▼

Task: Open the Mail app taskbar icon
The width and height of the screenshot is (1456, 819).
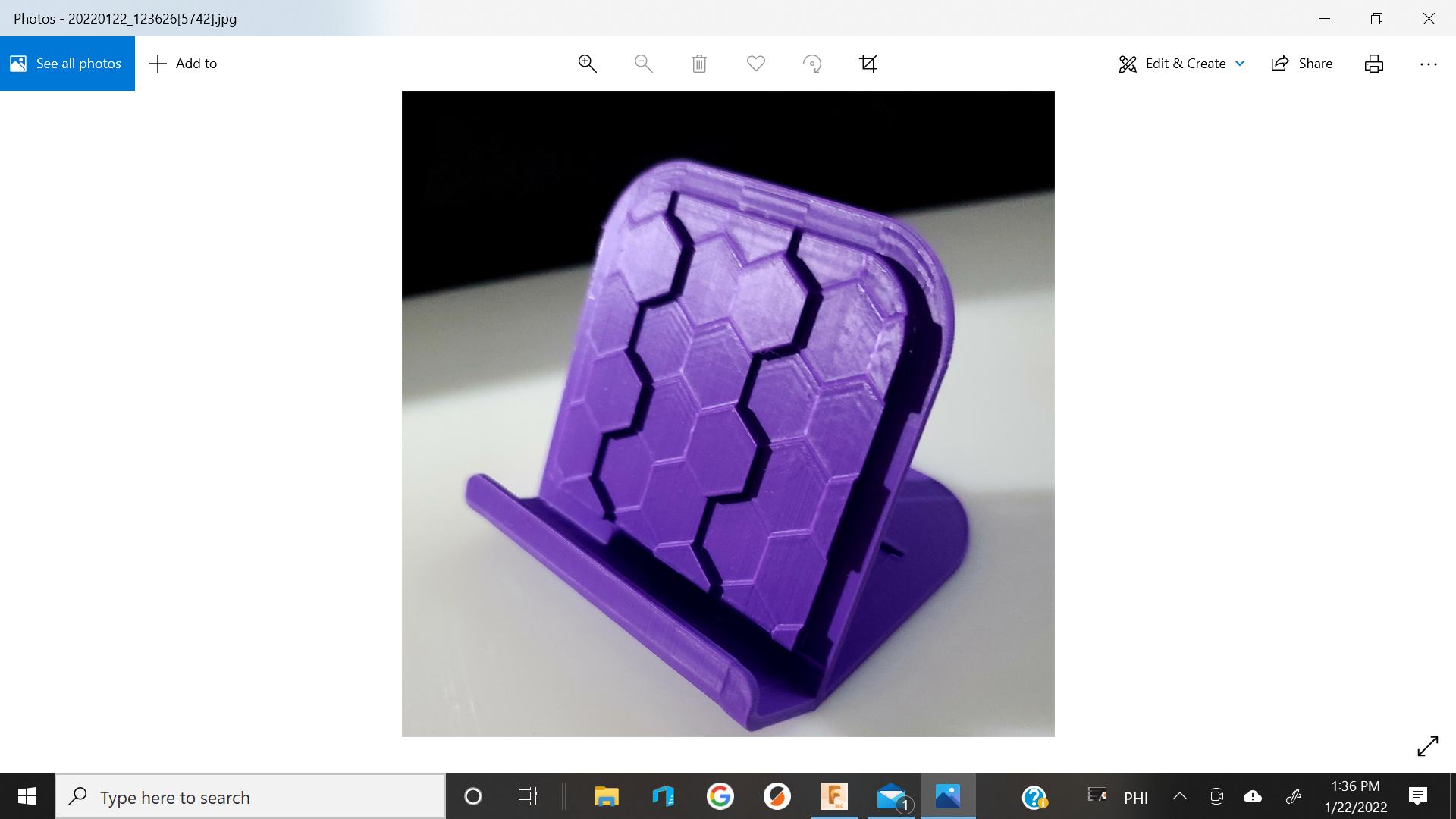Action: click(892, 797)
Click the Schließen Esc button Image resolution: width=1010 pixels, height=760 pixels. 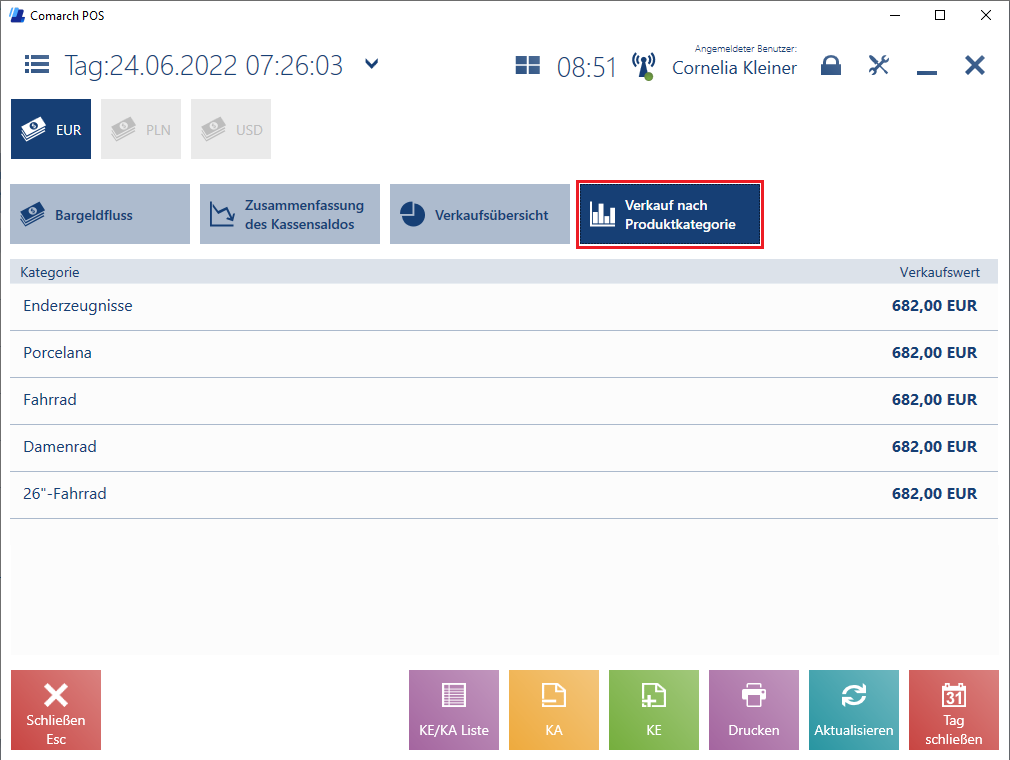[x=56, y=710]
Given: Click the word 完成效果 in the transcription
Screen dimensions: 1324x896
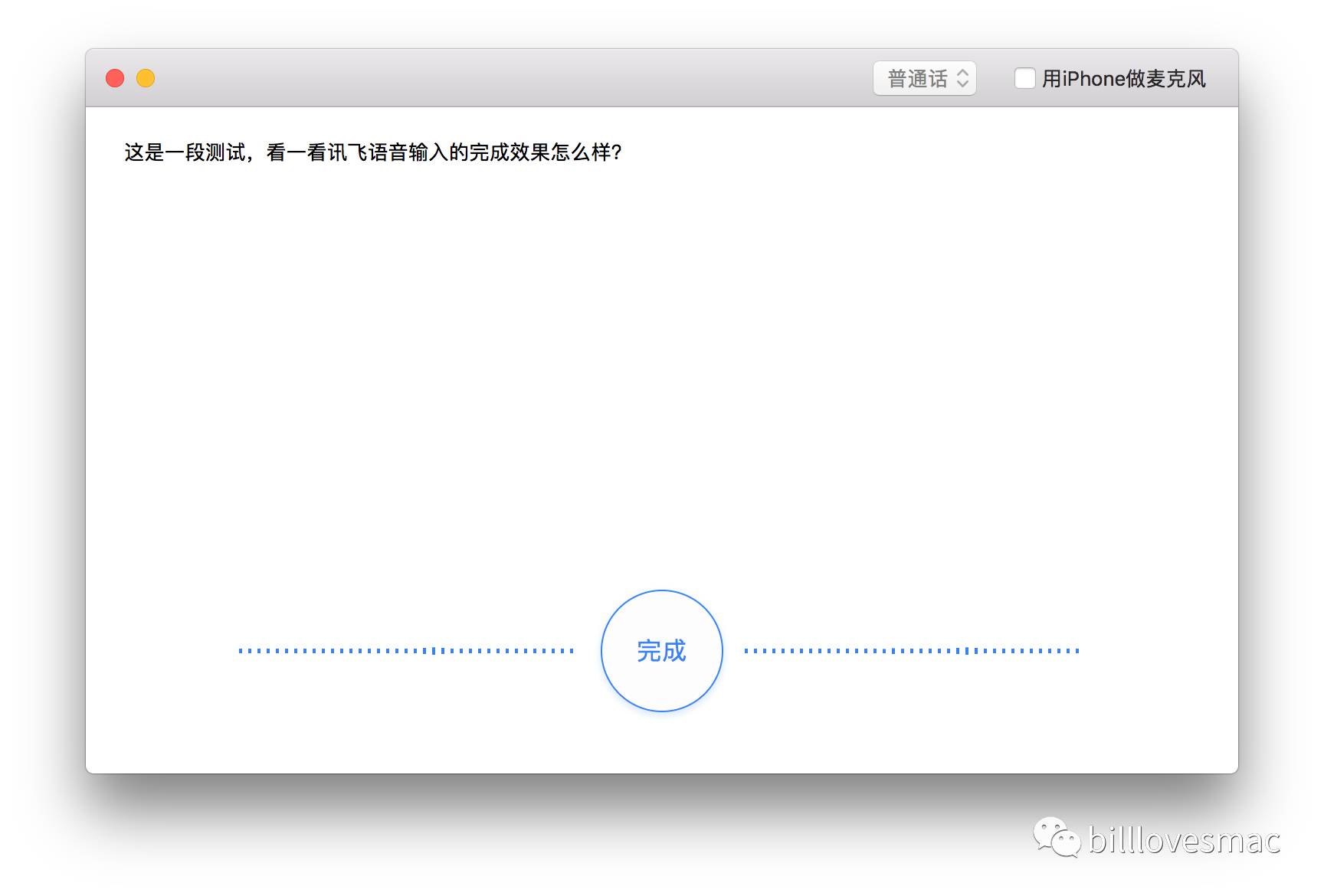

▲

TASK DIRECTIONS:
Copy the rows verbatim, starting at the line containing "Given: Click the" and ending at the last of the rows, with both ends included. Omit the pictures from your answer.

ANSWER TO THE EXERCISE:
Given: Click the word 完成效果 in the transcription
Screen dimensions: 1324x896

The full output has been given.